(Activities)
**A)** Return the passage of the article on the Dashtadem village school between "Dashtadem is a" and "life and dreams.", inclusive.
**B)** According to the article on the Dashtadem village school, in what year was the school building built?

(Document section)
◇ ◇ ◇ ◇ ◇

Sunday, 18 August

Dashtadem Village School: Only Seven Students, but Science Teachers Lacking


Dashtadem is a small village in Armenia’s Lori Province, located next to Armenian-Georgian border.

Having more than 1,000 inhabitants in the 1960s, that number has dropped to some 200 today.

The village’s basic school has only seven students.

Because of this low number, two classes are combined. Thus, second-graders Maneh and Artyom study in one class together with first-grader Rouben. Armineh Khroyan teaches Rouben the basics of grammatical particles, while at the same time she follows Maneh and Artyom as they read their Armenian language lesson.

First-grader Rouben

In the village, guests are rare, so the presence of strangers makes the students feel uncomfortable and shy. They keep silent when asked about their everyday life and dreams.

School Principal Sergey Aghajanyan says the number of pupils is not fixed, since some of the families living in the village move in the summer and return in the winter. This year, they have four combined classes. Rouben is the only first-grader.

   

Teachers like Armineh hope that they will have more students in the future, since the birth rate has increased in the village.

The only senior student in the school is ninth-grader Harout Mezhlumyan. His two brothers also studied at this school, and then went to the army. He’s shy, but agrees to accompany us to his house after classes and talk about his favorite hobby - horse riding. He’s proud to be able to ride a horse without a saddle.

Ninth-grader Harout Mezhlumyan

Nine teachers work at school. Even so, there is lack of those trained in teaching physics, chemistry, biology, painting, and national song and dance. The nine teaching try to convey elementary knowledge of these subjects to the pupils.

The school building is two-storied, and only three rooms are used as classrooms. Built in 1935, the building had another purpose, but was adapted for use as school. The school hasn’t been renovated since its construction. 

In recent years, the staff has repaired rainwater pipes and roofs with their own hands. In winter, the school is heated with wood stoves, but the classrooms are large and difficult to heat.

There is no gym inside, so the students spend their physical exercise hours outside, playing with a ball. Deputy Principal Sophia Margaryan adds that there is no bathroom in the school, and this creates greater problems in the winter. 

The teachers’ room is located at the end of the corridor. One of the corners of the room serves as a seat for village mayor Marineh Khroyan, since there is no village administration building in the village.

Dashtadem School Staff and Students

Teachers note the need of a pre-school in the village, so that parents with kindergarten-age children don’t have to move from the village.

Armineh Khroyan, who has worked as an elementary-grade teacher for over a year, says it would have been easier for children if they had attended a pre-school, since they have to learn everything from scratch at school now, including numbers and colors.

Having combined classes makes it even more complicated both for children and teachers.

◇ ◇ ◇ ◇ ◇

Stored items
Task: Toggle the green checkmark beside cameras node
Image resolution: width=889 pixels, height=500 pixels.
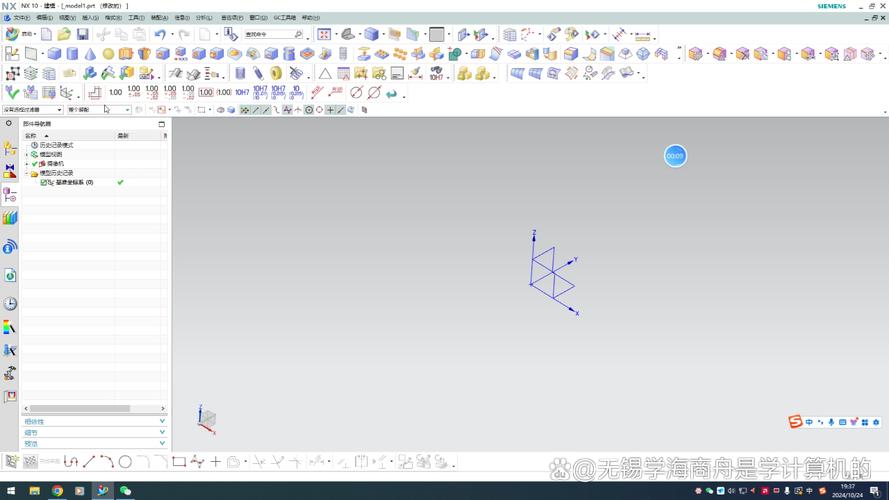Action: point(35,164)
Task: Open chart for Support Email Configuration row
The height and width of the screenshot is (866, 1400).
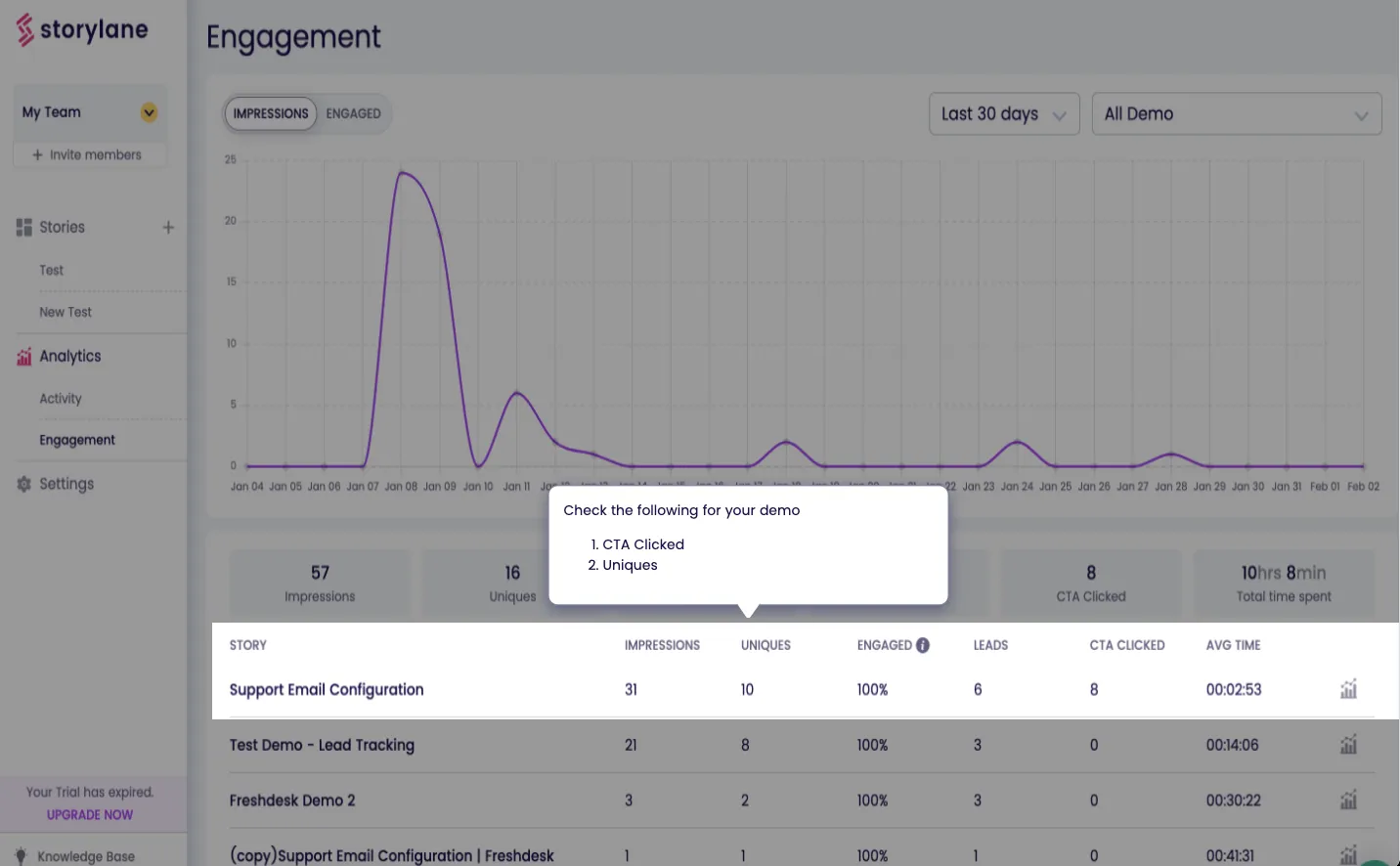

◇ ◇ ◇ ◇ ◇

(Per-task outputs)
**A)**
Dashtadem is a small village in Armenia’s Lori Province, located next to Armenian-Georgian border.

Having more than 1,000 inhabitants in the 1960s, that number has dropped to some 200 today.

The village’s basic school has only seven students.

Because of this low number, two classes are combined. Thus, second-graders Maneh and Artyom study in one class together with first-grader Rouben. Armineh Khroyan teaches Rouben the basics of grammatical particles, while at the same time she follows Maneh and Artyom as they read their Armenian language lesson.

First-grader Rouben

In the village, guests are rare, so the presence of strangers makes the students feel uncomfortable and shy. They keep silent when asked about their everyday life and dreams.

**B)** 1935